The city of the Holy Spirit, the only one in Cuba that keeps its Latin name, enjoys the pleasure of celebrating the 504th anniversary of its foundation
The first location of the town, on the right bank of the Tuinucú River, near the site known as Loma or Cayo de la Iglesia, must have been established on Sunday, June 4, 1514, day of Pentecost.
According to researchers, that day the liturgical activity was led by Dominican Friar Bartolomé de las Casas. Renowned historian Manuel Martínez-Moles, in his article Fundadores de Sancti Spíritus (Founders of Sancti Spiritus) proved that the village was not founded in 1515 nor in the second half of 1514, but during the first half of the latter.
In 1522 it was moved next to the Yayabo River. Oral tradition says the moving was attributed to a plague of ants that attacked newborns on their navels, thus killing them. However, experts consider the real cause was the shortage of lands and the imperative need to look for new areas with greater amounts of gold and aboriginal workforce.
FOR WHOM THE BELL TOLLS
For the last four years, the colonial town has exhibited five allegorical bells which allow parodying the title of one of American writer Ernest Hemingway’s works, although the aforementioned do not produce any sound at all.
Bells can be found on the street next to the Iglesia Mayor (National Monument), as well as in several other places of the urban historical center.
In the fourth of the first seven villages founded by Diego Velázquez de Cuéllar there’s an area —on the Honorato Street— where five huge bells recall the history lived from June 4th, 1514 to 2014, when Sancti Spíritus turned 500.
Each of the bells represents 100 years, that is, the first one covers from 1514 to 1614 and so on until completing the five centuries of this city, located about 350 kilometers east of Havana.
The bronze color bells feature the shield of the city, represented with a pigeon with wings outstretched, four Cuban flags, the letters N and S, and the motto Mi lealtad acrisolada (My sterling loyalty).

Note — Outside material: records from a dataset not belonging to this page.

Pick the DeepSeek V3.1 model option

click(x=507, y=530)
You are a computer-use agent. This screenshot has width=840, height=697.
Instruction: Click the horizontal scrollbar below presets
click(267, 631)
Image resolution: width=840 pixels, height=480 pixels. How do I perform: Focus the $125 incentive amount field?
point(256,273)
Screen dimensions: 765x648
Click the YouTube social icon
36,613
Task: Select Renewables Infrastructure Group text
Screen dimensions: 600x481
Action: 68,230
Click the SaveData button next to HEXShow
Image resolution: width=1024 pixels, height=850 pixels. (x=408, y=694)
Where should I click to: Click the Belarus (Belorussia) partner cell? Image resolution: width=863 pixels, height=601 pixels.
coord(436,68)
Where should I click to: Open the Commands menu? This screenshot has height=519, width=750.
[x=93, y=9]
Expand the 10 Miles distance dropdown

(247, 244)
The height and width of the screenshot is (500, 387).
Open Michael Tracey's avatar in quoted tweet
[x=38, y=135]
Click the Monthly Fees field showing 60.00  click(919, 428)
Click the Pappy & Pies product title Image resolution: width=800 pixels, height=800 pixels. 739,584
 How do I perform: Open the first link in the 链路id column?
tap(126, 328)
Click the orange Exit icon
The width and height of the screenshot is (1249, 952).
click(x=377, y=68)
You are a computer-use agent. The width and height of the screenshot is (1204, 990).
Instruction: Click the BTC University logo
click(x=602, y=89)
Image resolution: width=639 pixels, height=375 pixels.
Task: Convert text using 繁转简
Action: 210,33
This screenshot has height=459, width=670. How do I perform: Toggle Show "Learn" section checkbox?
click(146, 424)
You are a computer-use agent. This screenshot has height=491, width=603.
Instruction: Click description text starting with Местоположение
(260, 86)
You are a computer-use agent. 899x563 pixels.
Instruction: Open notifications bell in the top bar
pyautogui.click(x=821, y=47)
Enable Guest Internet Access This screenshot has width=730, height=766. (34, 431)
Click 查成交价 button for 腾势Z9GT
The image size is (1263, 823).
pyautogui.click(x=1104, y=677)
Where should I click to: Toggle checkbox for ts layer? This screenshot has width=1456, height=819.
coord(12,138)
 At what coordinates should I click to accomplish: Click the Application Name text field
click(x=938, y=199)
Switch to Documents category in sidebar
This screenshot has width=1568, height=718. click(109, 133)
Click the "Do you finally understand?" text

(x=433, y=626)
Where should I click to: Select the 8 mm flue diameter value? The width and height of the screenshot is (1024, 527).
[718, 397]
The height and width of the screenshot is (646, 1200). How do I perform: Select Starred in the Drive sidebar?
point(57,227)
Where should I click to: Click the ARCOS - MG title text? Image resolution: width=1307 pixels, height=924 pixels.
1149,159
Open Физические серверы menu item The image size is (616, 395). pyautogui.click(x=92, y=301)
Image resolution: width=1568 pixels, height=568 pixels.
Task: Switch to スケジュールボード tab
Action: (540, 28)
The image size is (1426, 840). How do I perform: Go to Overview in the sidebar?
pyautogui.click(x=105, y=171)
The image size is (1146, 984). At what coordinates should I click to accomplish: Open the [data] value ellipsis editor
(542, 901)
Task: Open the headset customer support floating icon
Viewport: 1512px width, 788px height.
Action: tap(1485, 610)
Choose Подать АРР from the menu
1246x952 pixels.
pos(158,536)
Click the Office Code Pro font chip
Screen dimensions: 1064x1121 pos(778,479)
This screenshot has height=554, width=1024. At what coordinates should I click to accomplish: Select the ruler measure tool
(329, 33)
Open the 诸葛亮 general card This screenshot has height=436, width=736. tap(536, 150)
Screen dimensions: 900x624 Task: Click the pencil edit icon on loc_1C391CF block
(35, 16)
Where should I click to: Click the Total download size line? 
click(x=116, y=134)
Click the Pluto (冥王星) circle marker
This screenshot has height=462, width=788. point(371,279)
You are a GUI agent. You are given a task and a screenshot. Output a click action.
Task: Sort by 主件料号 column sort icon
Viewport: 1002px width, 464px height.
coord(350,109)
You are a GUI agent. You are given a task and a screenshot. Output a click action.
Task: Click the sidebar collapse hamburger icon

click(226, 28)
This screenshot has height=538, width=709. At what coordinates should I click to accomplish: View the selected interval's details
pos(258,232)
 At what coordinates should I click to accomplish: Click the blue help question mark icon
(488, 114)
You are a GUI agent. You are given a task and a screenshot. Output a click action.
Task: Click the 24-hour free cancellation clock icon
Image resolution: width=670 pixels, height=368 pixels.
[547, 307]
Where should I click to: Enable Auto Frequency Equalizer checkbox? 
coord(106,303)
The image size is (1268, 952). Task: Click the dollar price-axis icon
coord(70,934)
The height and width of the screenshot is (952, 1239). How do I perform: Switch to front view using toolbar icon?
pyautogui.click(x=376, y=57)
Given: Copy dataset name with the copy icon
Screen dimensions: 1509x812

The phrase Testigo del Tiempo (Witness of Time) is written on the lower edge of the bells.
The motto refers to the allegiance of the Council towards Spain when, in 1762, the English took over Havana. On the other hand, the pigeon represents the Holy Spirit, patron saint of the city.
THE NICE GÜIJE
Güijes are characters intrinsically linked to the myths and legends of Sancti Spiritus. People say that these small, playful, naughty, ebony-color creatures live in puddles, lagoons and rivers.
People imagination associates güijes with the Yayabo River but some experts believe these lively characters, who are sometimes also called jigües or chichiricúes, were created by local aborigines.
They were like goblins. They used to appear and disappear in the arches of the bridge over the Yayabo River, or dragged chains along cobblestone streets in full moon nights.
Tradition lovers say that the güijes made countless deviltries with which they frightened those who walked over that old bridge. Among the many legends there’s one about some güije who wandered through a tunnel and reached the presbytery of the Iglesia Mayor.
Juan Rodríguez Paz, El Monje, who died in 1995 and was one of the most renowned primitive painters in the country, became famous because his paintings of guijes and elves.